Çünkü tüm özel ve tüzel borçların ne varsa hepsi Hazine
garantilidir. Bu gün yaşadığımız ekonomik sıkıntıların aslında özeti budur.
Bugün
özel sektörde bir kriz ortamı olursa bu sefer kamunun, yani senin, benim borcum
artmaya başlayacak. Herhangi bir krizin patlak vermesi durumunda, sorun bütün
ekonomiye yayılacaktır. Ülkemiz yıllardır ekonomik kriz tehdidi altında.
Dolar
bilindiği gibi dünyanın bütün ülkelerinin rezerv parası. Rezervlerin yarıdan
fazlası dolar cinsinden tutuluyor, dış ticaretin yarısı dolar cinsinden
yapılıyor. Dünyada verilen kredilerin yine yarısı dolar cinsinden. Bu sebeple, verdiğiniz açıkları yine dolar
cinsinden aldığınız dış borçlarla kapatmaya çalışıyorsunuz.
Ülkemizde
çalışan kesimin alım gücü fazla olmadığından, ticaretimiz ihracata
yönelmektedir. Çünkü iç talep ihtiyacı karşılamıyor. Bunları üst üste
koyduğumuzda, ülkemiz ortalama 40-50 milyar dolar cari açık veriyor. Şu anda
Ülkemizin 400 milyar dolar sadece dolar cinsinden borcu bulunmakla birlikte
doların her artışı, borcumuzun daha fazla artması anlamına geliyor.
Son
zamanlarda Dünya’da doların yükselmesinin nedeni kamu bütçelerinden, bir
anlamda sistemi harekete geçirmek için piyasalara yüksek miktarda para
pompalandı. Bu dolar ve Euro cinsinden borçlanmayı kolay hale getirdi. Çünkü
faizler düşüktü. Böyle olunca, bu paralar dolar ve Euro cinsinden borçlanıp ülkemiz
gibi ülkelerde yatırım yapmak çok kârlı hale geldi. Bir kişi, ABD’de dolar
cinsinden yüzde bir faizle borçlanıp Türkiye’de yüzde 15 faizle devlet iç
borçlanma senedi alır ya da bu parayı Borsa İstanbul’da yatırım yapmak için
kullanırsa çok fazla kâr ediyordu. İşte buna sıcak para diyoruz.
Sıcak para başa
beladır..
Sıcak
para spekülatörleri Euro bölgesinde borçlanıp Asya ülkelerine yatırım yaptılar.
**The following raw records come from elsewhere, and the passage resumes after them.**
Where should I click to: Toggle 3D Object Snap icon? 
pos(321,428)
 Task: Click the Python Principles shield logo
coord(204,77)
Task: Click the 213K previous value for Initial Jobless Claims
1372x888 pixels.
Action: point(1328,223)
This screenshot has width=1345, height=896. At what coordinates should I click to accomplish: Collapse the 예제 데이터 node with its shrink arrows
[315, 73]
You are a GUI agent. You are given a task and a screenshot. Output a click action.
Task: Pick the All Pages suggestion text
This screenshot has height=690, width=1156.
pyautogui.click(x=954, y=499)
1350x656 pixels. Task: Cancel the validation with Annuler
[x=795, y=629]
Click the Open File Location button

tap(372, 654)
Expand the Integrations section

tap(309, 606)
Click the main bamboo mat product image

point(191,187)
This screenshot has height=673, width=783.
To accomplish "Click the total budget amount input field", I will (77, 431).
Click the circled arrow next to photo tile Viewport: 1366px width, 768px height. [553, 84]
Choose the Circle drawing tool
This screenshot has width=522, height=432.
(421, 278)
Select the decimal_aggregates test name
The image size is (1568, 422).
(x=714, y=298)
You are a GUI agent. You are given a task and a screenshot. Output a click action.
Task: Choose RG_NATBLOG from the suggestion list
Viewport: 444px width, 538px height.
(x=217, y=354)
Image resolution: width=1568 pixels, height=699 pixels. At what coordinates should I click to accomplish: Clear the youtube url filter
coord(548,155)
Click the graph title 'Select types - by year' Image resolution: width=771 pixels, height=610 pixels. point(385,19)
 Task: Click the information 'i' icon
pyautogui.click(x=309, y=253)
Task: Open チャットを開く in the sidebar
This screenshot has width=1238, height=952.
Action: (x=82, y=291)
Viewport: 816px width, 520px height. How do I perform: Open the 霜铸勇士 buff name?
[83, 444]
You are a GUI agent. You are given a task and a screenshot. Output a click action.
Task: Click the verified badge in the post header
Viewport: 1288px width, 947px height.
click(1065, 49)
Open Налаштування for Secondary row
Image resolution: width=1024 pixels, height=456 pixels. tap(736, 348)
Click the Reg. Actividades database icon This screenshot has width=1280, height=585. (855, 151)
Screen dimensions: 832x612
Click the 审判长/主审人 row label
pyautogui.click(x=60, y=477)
Bu spekülatörler, Asya ülkelerinde artık yolun sonuna gelindiği anlayınca,
örneğin daha önce yatırım yaptıkları ellerindeki Çin Yuanı’nı satmaya
başlıyorlar. Dünya’da altta kalanın canının yanacağı, sonda kalanın dona
kalacağı bir sürece giriliyor.
Satılan
yerel para birimlerine karşılık alınan Euro da piyasalarda Euro’nun artmasına
neden olmakta. Bu geçici bir durum olabilir..Çünkü yabancıların Türkiye
piyasalarında 150 milyar dolara yakın yatırımları bulunmaktadır. Zaman içinde
bir para değer kaybederse, dolar cinsinden yatırımlar da değer kaybetmeye
başlar. Bunun sonucunda borsada satışa başlıyorlar, satış başlayınca da borsa
düşüyor ve dolar yükseliyor. Bir anda yüksek bir para çıkışının görülmesinin nedeni
budur.
Ülkemiz
2006 yılında ciddi bir yavaşlama sürecine girdi. 2008 krizi sonrası, ülkemize sıcak
para girişi hızlandı, yabancıların yatırımlarında artış gözlendi. Bir ülkede
yapılan yatırım, ülkedeki birikimden daha düşükse açık verirsiniz. Türkiye bir
üretim ekonomisine geçmek istiyorsa hem yatırım, hem tasarruf gücünün fazla
olması gerekmektedir. Ülkemizdeki gelir dağılımının bozuk olmasından dolayı bu
dengeyi sağlamak zordur. Ülkemizde 2000’li yıllarda bireysel kredi
fırsatlarının artmasıyla halkımız gelirinin çok üstünde harcamaya başladılar.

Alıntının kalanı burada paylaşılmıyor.